Andreas Verhülsdonk, an expert on religious education in the Catholic Church, says that parents are drawn to Catholicism because they know their children will be taught values and morality.

"We run a project called "compassion" in which pupils spend three weeks with homeless or sick people," he said. "The point is not just to help the needy but to give the children the chance to see the world through the eyes of people living on the fringes of society."

But Christoph Hermann, who sends his son to an Evangelical school in Berlin says it is simply important to make Christianity a part of daily life.

"I wouldn't consider myself particularly religious, but the Christian faith was a part of my upbringing and that is what I want for my son," Hermann said. "We live in an increasingly secular society and I don't want him to grow up seeing Christianity as something fundamental because he hasn't been exposed to it in an everyday kind of way."

There's more to it than just religion

That, however, is not to say that denominational schools neglect reading, writing and arithmetic.
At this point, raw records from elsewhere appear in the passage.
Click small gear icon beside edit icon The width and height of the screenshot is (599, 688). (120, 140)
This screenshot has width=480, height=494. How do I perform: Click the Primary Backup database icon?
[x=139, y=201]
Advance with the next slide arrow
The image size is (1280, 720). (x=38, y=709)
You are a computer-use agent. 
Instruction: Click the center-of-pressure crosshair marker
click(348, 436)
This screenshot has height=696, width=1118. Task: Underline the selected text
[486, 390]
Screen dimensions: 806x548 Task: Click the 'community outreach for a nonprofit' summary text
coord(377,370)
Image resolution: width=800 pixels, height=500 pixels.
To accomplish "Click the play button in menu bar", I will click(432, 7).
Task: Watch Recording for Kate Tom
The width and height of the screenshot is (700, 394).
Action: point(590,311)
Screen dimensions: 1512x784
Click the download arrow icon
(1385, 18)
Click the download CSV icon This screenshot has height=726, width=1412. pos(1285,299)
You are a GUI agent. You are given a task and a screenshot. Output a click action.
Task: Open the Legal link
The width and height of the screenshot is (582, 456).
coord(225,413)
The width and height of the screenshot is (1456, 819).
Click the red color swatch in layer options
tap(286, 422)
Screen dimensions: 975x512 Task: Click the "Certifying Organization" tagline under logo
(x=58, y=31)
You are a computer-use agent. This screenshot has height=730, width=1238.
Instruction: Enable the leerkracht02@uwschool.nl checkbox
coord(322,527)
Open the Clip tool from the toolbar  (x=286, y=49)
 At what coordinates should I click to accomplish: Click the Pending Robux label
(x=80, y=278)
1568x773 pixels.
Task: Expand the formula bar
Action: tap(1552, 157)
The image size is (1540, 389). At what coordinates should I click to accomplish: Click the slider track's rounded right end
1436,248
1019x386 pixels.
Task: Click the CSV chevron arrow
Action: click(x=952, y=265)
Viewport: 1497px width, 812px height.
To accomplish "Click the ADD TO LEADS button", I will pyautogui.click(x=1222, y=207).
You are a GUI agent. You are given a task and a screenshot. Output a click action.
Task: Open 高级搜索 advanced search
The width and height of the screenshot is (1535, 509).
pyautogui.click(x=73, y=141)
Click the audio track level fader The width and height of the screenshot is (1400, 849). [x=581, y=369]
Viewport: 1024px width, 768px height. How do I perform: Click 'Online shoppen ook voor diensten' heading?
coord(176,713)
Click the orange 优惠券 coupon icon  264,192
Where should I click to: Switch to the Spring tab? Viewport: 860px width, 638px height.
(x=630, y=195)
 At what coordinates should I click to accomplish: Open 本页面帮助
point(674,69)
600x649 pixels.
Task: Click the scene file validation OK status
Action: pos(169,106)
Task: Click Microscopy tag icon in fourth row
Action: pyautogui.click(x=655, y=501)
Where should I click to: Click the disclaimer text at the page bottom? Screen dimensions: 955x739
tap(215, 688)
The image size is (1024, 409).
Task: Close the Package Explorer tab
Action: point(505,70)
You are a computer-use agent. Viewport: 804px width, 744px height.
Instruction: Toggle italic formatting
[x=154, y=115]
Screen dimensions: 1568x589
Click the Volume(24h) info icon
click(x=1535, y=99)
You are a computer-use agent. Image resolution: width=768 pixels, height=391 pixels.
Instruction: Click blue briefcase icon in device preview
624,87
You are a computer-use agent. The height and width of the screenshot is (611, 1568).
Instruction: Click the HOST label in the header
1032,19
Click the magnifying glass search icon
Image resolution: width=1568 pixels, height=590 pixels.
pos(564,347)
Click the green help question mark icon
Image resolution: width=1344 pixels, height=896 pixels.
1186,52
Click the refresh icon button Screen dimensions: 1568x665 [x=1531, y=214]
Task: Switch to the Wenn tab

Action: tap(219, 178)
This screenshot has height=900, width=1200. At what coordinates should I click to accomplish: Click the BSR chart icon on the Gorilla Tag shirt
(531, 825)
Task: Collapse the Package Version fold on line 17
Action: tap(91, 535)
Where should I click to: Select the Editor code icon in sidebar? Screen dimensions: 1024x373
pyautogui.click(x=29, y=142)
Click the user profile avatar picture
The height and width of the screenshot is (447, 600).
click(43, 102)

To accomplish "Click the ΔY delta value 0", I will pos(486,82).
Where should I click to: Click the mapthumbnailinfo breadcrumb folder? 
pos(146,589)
In fact they are legally bound to provide pupils with the same curricular options as state schools, with the only difference being compulsory religious education for an average of two hours each week. Hermann believes his son is getting a good deal.

"Christianity is helpful in learning to understand our culture and it equips children to better understand art and history as well," he said.

And that is not all. According to Frank, children at Evangelical schools in Germany learn to read and write better than their state school counterparts.

"A study we carried out after the publication of the Pisa report revealed that the educational climate at Christian schools is better than in state schools, and that the quality on offer at demoninational schools genuinely does live up to its reputation," he said.

Indeed, that reputation appears to have run away with the imagination of some determined and diligent parents. Since the fall of the Berlin Wall, the church has given its blessing to the founding of some 70 new Evangelical schools and there are 50 more would-be's waiting in the wings. But getting such a venture off the ground is no easy feat.

"We have to clear a lot of hurdles, many of them financial, before a new school can be founded," Frank said.

Hurdles to new beginnings

New school initiatives receive a grant from the Evangelical Church to see them through the first three or four years until the government starts paying an annual subsistence worth some 90 percent of the regular state school budget. But Frank says church funds are running dry.

"We used to pay start-up schools some 240,000 euros ($309,000) for those first few years, but now with so many waiting, we can't afford to do that," he said.

Children can be non-denominational and still attend a protestant school

Most of these projects depend very heavily on the driving parental force behind them, not only to put sponsorship or financing in place, but to find and renovate premises, to interview and hire staff, and of course to handpick the protégées.

The selection criteria vary from school to school, state to state and church to church. In the case of Catholics, the emphasis is on accepting children who are being brought up within the framework of the faith, whereas the Evangelical Church takes a more relaxed approach to the religious background of its recruits. What they want to achieve, they say, is a good social mix.

But is it illusory to think that's really possible in schools that require tuition? Frank says that although parents who send their children to Evangelical schools are expected to pay a monthly fee of between 40 and 120 euros -- based on what they earn -- those who can't afford it are exempt without a battle. But that said, he thinks Germans should be prepared to dig deeper into their pockets for a good education.

"It's horrifying how little people are prepared to invest in learning," he said. "They spend ten times more on entertainment than they do on education."